Along with Cream, the other new members of the Hall of Fame are the rhythm-and-blues singer Ruth Brown, the Irish singer and songwriter Van Morrison, the doo-wop group Frankie Lymon and the Teen-Agers, the jazz and blues singer Dinah Washington (honored as an early influence on rock) and two nonperformers, Dick Clark of "American Bandstand" and Milt Gabler, who produced "Rock Around the Clock," Louis Jordan and Billie Holiday. Of the living new Hall of Fame members, only Van Morrison did not appear to receive his award; he sent a fax apologizing for "work commitments in Europe."

The evening was, as always, a combination of reminiscences and wisecracks, sincere tributes and aw-shucks acceptances, wariness about a museum of rock and pride at the recognition. "Until very recently I didn't believe in this institution," Mr. Clapton said. "I didn't believe that rock-and-roll should be respectable." Ms. James, who has been a blues, rhythm-and-blues, funk and soul singer, said she no longer had to worry about being "neither fish nor fowl." "I know what I am now," she declared. "I'm rock-and-roll."

"I wanted to be in the Rock-and-Roll Hall of Fame," Dick Clark said, and went on to describe himself as someone with "little or no musical talent" who was "about as white bread as you can get." Mr. Clark said that his constant costume of suit and tie made rock-and-roll look safe to suspicious parents and pressure groups.

Jimmy Merchant of the Teen-Agers recalled that it took 26 takes to record "Why Do Fools Fall in Love," the effervescent 1955 hit single for which he and the other surviving Teen-Ager, Herman Santiago, expect to receive millions of dollars in belated royalties after winning credit in court.

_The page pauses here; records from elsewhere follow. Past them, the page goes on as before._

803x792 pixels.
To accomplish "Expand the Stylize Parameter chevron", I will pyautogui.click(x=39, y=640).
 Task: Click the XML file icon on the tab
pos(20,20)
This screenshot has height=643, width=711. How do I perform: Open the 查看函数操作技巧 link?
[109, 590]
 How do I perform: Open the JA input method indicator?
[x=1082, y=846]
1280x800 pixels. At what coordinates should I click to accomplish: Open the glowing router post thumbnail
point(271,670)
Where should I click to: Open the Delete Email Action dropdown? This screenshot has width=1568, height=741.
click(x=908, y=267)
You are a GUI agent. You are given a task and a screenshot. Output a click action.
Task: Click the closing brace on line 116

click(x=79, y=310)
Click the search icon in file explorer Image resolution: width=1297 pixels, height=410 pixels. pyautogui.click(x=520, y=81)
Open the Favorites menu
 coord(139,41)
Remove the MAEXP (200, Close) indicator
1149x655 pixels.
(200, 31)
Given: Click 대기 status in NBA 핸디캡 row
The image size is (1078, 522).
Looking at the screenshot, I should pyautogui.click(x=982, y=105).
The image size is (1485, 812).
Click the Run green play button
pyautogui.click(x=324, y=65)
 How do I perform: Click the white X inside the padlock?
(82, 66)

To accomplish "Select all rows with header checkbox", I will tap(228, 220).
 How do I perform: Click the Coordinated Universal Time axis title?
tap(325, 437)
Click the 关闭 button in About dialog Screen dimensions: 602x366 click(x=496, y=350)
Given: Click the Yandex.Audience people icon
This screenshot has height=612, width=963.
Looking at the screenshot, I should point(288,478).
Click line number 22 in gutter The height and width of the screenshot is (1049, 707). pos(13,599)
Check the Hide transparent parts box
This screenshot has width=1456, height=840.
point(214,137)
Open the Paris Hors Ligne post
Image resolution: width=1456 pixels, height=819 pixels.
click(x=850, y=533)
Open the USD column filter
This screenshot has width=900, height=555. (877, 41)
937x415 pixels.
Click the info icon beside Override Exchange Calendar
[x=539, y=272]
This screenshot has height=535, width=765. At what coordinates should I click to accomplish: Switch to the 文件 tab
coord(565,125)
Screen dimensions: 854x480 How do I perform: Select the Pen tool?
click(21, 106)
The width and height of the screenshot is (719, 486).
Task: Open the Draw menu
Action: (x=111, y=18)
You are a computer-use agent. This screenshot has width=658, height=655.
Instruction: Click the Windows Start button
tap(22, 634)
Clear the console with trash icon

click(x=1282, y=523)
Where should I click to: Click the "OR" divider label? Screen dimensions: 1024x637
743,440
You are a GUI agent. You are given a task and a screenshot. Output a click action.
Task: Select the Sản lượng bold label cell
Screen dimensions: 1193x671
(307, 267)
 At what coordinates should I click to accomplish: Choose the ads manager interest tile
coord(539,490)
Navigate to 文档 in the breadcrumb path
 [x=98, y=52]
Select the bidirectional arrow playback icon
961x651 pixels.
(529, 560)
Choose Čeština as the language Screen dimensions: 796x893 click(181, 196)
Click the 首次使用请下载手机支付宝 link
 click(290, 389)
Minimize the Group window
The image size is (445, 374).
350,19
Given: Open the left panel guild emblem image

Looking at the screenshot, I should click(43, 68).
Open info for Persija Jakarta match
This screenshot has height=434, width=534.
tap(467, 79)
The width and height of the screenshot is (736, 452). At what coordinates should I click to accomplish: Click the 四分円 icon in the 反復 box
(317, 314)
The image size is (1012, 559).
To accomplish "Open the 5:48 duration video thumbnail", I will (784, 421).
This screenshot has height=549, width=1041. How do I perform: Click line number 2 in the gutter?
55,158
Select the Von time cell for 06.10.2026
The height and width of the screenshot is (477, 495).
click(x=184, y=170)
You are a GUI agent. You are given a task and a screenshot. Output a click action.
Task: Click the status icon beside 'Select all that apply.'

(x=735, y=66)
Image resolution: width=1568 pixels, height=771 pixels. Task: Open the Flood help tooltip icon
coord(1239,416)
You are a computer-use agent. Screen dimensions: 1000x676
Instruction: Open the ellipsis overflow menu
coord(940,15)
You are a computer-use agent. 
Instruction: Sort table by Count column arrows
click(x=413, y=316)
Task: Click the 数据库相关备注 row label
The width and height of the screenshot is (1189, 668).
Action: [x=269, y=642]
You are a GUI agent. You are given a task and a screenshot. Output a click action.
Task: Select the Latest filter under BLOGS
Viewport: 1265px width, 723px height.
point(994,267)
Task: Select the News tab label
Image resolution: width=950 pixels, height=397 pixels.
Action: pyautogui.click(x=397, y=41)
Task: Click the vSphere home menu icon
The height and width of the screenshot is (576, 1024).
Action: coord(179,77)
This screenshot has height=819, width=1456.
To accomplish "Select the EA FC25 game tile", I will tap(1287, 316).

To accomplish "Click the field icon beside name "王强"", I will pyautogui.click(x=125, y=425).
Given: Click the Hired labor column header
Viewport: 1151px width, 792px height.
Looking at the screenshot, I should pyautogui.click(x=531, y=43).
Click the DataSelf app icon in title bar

Members of the Hall of Fame must have made their first recordings 25 years before they are voted in, so this year's ceremony harked back to 1967 and the summer of love. "Remember getting high?" said Ray Manzarek, the Doors' keyboardist. "Remember taking the psychedelic substances?" The three surviving members of the Doors performed with Eddie Vedder of Pearl Jam singing Jim Morrison's parts; Mr. Vedder fixed the grammar of "Light My Fire," changing "If I was to say to you" to "If I were." Sly Stone, famous for not showing up for concerts during the 1970's, arrived on stage after the other members of the Family Stone had made their speeches. He said little more than "thank you" and "see you soon."

Creedence Clearwater Revival, whose three surviving members accepted an award together, did not perform as a reunited band; John Fogerty, the group's songwriter, was backed by Bruce Springsteen and J. Robbie Robertson on guitars along with the evening's house band. Mr. Springsteen, praising Creedence Clearwater Revival's "no-frills American music for the people," added, "On the fashion front, all of Seattle should bow. John was the father of the flannel shirt."

Hollywood production values arrived at this year's ceremony, which drew about 1,400 performers and music-business executives who paid $750 a ticket and up. The previous seven ceremonies, all at the Waldorf-Astoria in New York, have been documented on video but presented more as private galas than as television material. "This is not a television show," said Ahmet Ertegun, co-chairman of Atlantic Records and chairman of the Rock-and-Roll Hall of Fame Foundation. Yet as part of its efforts to raise money for the construction of the Hall of Fame museum, library and theater in Cleveland, the foundation may assemble a network television special from its annual ceremonies, and on Tuesday night the setup included television-style lighting and mobile cameras. At past ceremonies, a free-for-all jam session concluded the evening, but on Tuesday each performer played its own short segment.

It has been six years since Cleveland was selected for the Hall of Fame complex, designed by I. M. Pei. "It will allow us to exhibit rock-and-roll not as some kind of static idea but something that lives and exchanges with its audience," said Bob Krasnow, chairman of Elektra Entertainment and executive vice president of the Rock-and-Roll Hall of Fame Foundation. "It will include video, state-of-the-art sound and every kind of technology you can imagine pushed to its limit."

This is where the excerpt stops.